ACTIVITY:
Every line from the one with "Instruction: Select the 1Y chart range" to the one with "You are a computer-use agent. The width", including those two, is to be copied exactly; all other lines of the entries below are left out.
════════
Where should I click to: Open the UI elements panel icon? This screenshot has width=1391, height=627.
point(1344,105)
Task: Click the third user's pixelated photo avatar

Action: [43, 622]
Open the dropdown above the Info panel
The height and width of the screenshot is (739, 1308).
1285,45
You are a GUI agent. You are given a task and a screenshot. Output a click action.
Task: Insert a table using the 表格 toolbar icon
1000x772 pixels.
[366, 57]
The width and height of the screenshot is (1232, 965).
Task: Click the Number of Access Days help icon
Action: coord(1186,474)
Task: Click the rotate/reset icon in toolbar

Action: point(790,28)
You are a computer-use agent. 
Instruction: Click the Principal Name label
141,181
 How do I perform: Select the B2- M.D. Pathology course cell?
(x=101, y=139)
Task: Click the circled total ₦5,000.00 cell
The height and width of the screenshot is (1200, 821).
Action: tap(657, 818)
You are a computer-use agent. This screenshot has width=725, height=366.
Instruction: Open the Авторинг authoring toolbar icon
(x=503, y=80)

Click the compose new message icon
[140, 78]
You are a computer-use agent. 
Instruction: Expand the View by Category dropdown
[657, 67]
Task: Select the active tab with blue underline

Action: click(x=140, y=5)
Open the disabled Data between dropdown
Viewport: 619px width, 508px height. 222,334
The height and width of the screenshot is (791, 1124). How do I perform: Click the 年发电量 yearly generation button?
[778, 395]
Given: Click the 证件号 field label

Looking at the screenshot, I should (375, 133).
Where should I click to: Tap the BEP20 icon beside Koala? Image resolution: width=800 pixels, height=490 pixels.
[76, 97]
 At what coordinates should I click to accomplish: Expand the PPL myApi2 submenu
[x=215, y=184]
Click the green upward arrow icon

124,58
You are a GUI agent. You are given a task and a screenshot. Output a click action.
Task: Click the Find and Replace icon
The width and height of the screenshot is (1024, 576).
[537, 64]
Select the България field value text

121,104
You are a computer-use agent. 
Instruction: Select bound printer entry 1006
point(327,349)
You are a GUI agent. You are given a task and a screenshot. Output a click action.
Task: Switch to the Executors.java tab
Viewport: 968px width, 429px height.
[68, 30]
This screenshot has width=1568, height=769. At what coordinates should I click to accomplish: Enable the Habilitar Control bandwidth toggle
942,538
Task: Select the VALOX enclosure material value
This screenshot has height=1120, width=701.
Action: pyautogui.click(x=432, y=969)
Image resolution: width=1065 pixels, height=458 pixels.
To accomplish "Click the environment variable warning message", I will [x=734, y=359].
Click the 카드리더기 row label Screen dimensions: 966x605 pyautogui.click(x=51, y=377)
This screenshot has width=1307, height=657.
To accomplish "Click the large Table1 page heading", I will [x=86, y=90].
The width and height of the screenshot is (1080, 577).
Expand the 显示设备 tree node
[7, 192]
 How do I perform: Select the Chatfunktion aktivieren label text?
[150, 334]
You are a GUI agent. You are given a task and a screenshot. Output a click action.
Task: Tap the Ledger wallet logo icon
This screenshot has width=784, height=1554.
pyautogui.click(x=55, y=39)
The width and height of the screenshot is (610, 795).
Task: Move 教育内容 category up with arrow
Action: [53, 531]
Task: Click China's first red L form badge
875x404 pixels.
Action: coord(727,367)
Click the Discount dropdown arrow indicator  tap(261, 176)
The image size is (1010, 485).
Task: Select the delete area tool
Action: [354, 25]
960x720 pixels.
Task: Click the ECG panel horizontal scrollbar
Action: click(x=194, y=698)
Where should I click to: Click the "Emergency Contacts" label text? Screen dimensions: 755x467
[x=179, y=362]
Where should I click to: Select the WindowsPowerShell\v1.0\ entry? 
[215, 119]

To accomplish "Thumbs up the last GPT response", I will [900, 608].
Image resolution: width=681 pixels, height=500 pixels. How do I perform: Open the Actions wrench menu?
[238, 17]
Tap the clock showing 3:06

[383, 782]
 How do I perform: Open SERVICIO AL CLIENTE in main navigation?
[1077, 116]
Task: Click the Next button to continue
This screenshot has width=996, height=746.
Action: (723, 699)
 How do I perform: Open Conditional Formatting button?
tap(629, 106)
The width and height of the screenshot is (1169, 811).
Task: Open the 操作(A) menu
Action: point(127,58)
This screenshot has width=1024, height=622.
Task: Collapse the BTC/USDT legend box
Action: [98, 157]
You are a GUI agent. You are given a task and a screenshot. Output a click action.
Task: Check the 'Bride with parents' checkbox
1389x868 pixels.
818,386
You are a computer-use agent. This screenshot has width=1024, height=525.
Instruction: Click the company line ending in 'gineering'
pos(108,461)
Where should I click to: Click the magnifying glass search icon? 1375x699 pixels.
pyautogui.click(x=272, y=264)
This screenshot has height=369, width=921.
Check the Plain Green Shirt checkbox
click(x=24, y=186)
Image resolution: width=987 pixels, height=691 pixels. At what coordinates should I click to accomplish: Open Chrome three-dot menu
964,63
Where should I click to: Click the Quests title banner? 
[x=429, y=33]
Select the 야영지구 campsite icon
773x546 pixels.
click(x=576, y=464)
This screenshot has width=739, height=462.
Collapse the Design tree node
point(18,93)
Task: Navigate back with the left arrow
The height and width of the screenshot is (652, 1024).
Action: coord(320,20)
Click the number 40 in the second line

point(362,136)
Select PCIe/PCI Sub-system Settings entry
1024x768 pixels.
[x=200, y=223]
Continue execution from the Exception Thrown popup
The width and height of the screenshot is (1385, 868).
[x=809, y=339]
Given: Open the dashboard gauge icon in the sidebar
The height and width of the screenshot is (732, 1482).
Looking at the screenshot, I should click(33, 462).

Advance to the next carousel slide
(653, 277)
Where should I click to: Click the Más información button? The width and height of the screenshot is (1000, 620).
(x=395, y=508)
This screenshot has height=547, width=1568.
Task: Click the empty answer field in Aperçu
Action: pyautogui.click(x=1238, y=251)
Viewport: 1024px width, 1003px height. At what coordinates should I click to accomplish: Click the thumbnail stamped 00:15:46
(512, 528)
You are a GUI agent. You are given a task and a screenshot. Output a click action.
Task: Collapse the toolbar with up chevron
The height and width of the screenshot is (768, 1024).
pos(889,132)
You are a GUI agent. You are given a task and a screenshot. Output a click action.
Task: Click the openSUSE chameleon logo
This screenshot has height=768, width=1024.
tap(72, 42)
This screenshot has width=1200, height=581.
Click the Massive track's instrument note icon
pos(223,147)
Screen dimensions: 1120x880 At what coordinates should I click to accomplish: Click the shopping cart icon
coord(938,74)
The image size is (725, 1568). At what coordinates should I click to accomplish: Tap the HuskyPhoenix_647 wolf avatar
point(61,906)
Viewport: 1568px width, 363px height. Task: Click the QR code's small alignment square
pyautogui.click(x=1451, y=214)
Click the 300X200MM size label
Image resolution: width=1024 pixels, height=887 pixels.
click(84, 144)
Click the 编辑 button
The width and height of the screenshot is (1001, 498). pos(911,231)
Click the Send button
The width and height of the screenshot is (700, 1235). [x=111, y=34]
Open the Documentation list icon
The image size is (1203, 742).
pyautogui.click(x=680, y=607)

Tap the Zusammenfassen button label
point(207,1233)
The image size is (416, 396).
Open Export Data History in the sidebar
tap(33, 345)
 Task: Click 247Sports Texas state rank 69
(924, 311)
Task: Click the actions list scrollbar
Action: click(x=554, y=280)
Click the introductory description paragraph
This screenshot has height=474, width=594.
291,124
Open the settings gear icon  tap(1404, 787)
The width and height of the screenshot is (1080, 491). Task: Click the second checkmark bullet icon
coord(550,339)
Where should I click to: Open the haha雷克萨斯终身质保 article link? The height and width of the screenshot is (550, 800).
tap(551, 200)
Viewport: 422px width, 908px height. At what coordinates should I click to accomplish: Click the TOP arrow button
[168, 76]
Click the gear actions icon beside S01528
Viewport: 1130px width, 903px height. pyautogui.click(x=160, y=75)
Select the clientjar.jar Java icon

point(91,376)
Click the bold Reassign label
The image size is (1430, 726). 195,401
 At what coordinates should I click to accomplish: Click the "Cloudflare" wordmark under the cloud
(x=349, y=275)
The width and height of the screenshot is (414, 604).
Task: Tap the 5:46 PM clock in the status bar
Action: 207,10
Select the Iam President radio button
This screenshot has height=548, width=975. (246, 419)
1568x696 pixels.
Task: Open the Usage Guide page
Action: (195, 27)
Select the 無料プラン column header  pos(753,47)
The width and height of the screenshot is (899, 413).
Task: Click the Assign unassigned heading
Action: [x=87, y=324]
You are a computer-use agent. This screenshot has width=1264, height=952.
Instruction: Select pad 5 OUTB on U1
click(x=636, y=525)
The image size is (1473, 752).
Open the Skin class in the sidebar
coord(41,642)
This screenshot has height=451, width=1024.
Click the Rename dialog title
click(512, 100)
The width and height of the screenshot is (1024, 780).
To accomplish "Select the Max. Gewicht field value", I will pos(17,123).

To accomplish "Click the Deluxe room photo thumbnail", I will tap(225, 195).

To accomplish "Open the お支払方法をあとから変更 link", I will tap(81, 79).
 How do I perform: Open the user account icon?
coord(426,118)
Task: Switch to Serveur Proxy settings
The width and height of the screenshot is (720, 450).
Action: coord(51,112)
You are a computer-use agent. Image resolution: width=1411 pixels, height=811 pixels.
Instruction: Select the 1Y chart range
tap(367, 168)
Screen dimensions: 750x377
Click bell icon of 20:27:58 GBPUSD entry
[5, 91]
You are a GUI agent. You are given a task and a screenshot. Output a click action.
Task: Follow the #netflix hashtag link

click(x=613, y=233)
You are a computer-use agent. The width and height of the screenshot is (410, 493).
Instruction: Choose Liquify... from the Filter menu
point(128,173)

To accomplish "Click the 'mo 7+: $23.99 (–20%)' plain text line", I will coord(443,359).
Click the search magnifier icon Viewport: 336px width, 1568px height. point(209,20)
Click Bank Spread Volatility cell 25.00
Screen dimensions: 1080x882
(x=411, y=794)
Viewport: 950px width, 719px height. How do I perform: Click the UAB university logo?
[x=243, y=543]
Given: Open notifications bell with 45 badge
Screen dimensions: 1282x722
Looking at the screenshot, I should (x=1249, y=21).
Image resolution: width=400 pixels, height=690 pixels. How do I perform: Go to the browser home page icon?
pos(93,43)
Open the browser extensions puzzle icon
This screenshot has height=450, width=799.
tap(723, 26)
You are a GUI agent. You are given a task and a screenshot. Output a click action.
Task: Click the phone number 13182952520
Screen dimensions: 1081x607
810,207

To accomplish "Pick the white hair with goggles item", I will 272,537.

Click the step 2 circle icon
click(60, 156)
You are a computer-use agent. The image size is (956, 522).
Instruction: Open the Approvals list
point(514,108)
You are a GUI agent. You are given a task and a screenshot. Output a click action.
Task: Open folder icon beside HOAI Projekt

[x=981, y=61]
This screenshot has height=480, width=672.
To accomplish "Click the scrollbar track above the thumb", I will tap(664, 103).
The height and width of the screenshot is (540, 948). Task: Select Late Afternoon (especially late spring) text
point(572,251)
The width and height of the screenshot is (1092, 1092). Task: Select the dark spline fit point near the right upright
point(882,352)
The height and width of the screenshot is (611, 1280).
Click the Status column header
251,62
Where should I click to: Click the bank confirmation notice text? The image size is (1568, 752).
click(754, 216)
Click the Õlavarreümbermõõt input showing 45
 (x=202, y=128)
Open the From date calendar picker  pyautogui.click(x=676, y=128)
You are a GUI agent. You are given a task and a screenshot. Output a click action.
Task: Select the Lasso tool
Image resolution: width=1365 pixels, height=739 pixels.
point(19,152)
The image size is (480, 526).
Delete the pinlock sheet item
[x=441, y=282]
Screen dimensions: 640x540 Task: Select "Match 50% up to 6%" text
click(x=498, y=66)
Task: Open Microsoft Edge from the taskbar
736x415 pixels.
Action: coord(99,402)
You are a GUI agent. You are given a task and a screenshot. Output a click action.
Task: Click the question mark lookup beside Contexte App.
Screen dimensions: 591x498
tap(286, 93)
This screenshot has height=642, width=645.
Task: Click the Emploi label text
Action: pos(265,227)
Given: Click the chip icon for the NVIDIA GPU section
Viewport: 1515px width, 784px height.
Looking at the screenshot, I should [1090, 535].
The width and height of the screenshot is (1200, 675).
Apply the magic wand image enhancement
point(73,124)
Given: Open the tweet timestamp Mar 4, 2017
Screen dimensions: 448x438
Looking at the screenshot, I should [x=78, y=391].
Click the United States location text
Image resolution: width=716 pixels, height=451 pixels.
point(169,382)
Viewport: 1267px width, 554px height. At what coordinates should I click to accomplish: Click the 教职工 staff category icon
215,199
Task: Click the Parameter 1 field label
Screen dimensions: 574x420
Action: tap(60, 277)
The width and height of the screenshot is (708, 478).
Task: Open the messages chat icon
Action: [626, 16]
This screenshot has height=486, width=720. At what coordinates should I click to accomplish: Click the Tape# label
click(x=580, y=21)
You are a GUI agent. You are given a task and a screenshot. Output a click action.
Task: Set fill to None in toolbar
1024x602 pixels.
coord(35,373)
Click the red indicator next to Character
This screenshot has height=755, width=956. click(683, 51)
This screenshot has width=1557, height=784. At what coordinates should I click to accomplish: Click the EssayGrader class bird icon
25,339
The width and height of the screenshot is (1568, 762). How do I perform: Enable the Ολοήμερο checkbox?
════════
REPLY TO THE TASK:
Instruction: Select the 1Y chart range
tap(367, 168)
Screen dimensions: 750x377
Click bell icon of 20:27:58 GBPUSD entry
[5, 91]
You are a GUI agent. You are given a task and a screenshot. Output a click action.
Task: Follow the #netflix hashtag link

click(x=613, y=233)
You are a computer-use agent. The width and height of the screenshot is (410, 493).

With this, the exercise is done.